-- Begin --
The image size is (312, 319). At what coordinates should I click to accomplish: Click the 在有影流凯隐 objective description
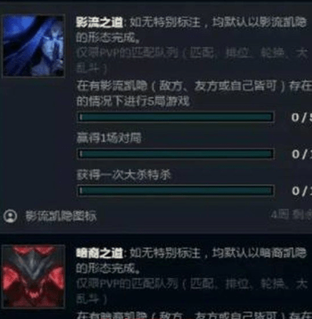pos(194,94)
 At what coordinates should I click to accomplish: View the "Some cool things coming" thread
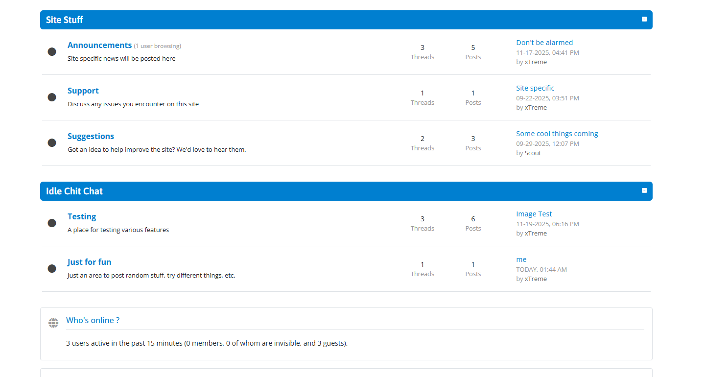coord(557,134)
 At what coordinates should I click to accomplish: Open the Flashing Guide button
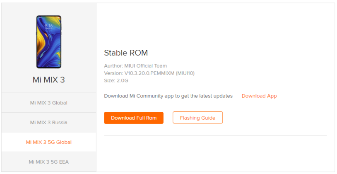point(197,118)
-- End --
-- Begin --
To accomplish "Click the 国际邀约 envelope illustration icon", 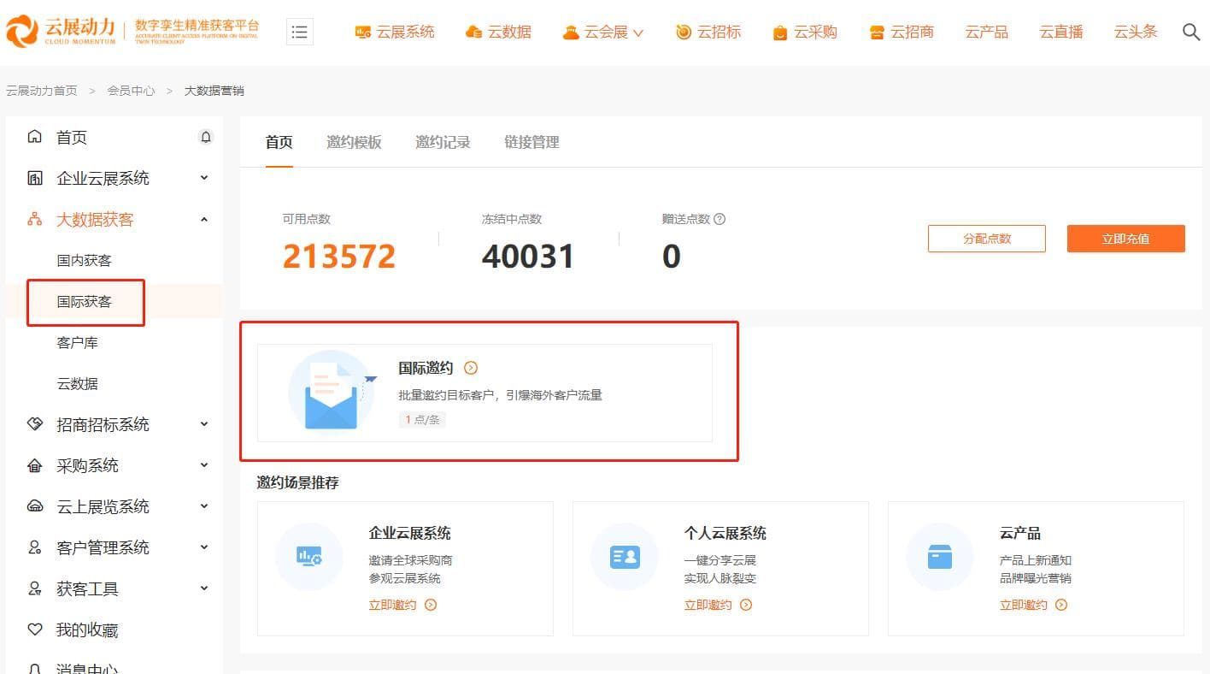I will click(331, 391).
-- End --
Written instruction:
Render the listing from the line with "At what coordinates should I click to accomplish: Open" to the line with "point(197,118)", both ends included, as a JSON list of strings, one string per line and no blank lines. Leave the pictures out of the answer.

Response to the task:
[
  " At what coordinates should I click to accomplish: Open the Flashing Guide button",
  "point(197,118)"
]